**Exercise brief**:
Copy the items from the line containing "Image resolution: width=1190" to the line containing "Looking at the", with both of those lines included. Leave the pictures out of your copy.

**Data for processing**:
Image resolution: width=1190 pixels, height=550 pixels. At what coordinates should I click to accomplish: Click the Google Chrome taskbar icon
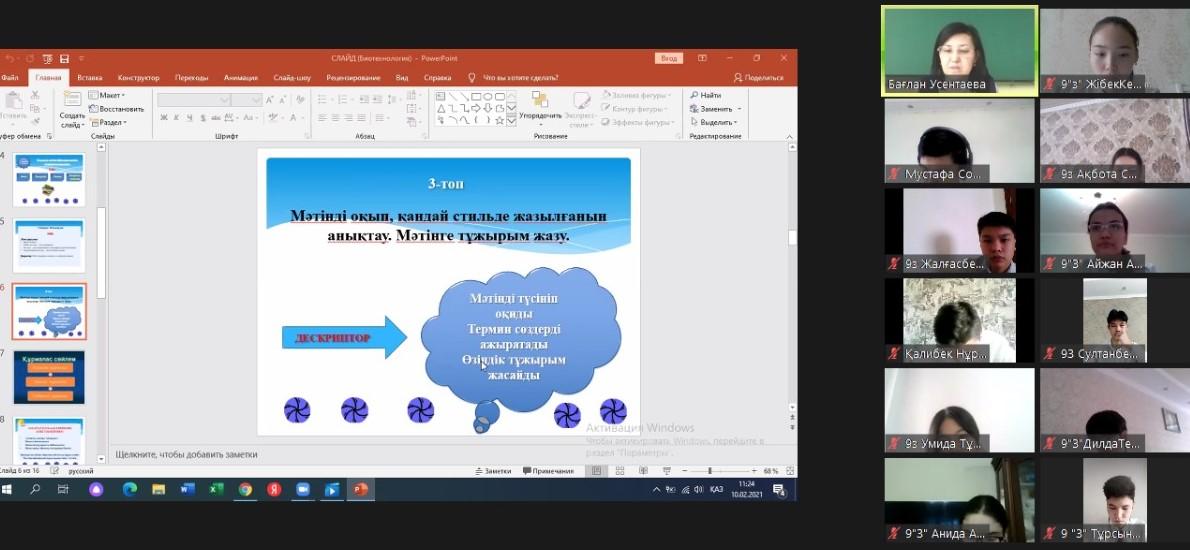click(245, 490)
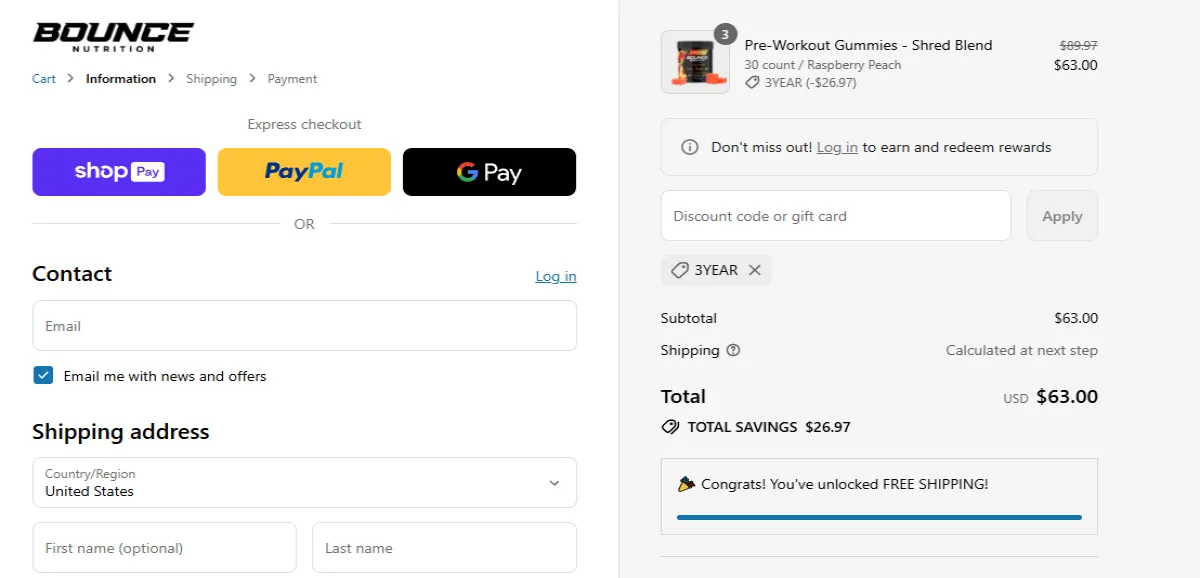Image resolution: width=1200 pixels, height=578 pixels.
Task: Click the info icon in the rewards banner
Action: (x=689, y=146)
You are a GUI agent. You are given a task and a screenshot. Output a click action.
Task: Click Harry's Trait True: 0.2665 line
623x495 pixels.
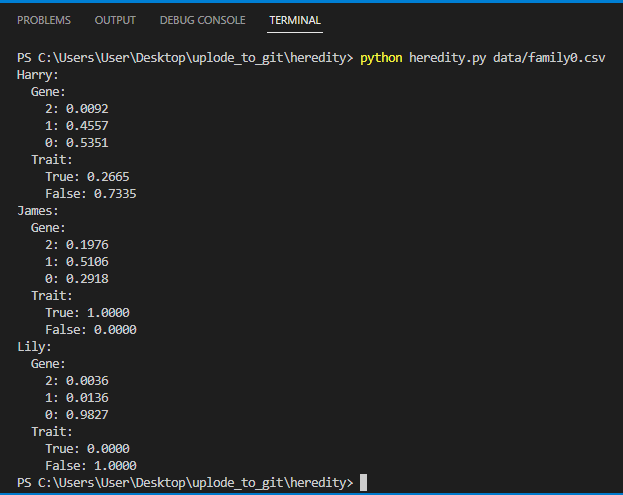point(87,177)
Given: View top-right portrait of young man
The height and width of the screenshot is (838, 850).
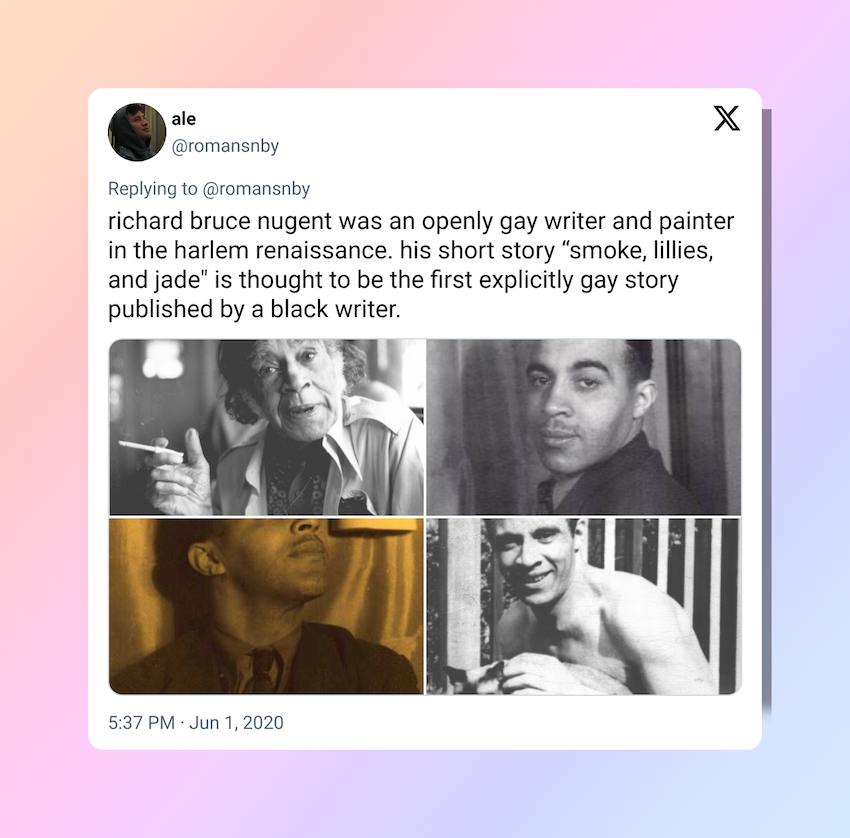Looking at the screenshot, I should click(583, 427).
---
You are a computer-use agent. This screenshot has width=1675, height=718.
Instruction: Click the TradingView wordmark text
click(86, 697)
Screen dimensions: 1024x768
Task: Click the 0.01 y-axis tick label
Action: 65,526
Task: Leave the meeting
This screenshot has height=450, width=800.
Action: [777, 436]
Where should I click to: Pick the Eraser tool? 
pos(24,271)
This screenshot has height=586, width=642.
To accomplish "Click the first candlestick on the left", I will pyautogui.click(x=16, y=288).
...
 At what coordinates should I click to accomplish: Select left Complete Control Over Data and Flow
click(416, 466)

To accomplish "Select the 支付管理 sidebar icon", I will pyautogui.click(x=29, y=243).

**Task answer**:
Image resolution: width=1190 pixels, height=550 pixels. At what coordinates should I click to accomplish: Click the Google Chrome taskbar icon
click(245, 490)
Image resolution: width=1200 pixels, height=578 pixels.
Task: Click the info icon in the rewards banner
Action: (x=689, y=146)
You are a GUI agent. You are given a task and a screenshot. Output a click action.
Task: Click Harry's Trait True: 0.2665 line
623x495 pixels.
point(87,177)
Given: View top-right portrait of young man
The height and width of the screenshot is (838, 850).
Looking at the screenshot, I should click(583, 427).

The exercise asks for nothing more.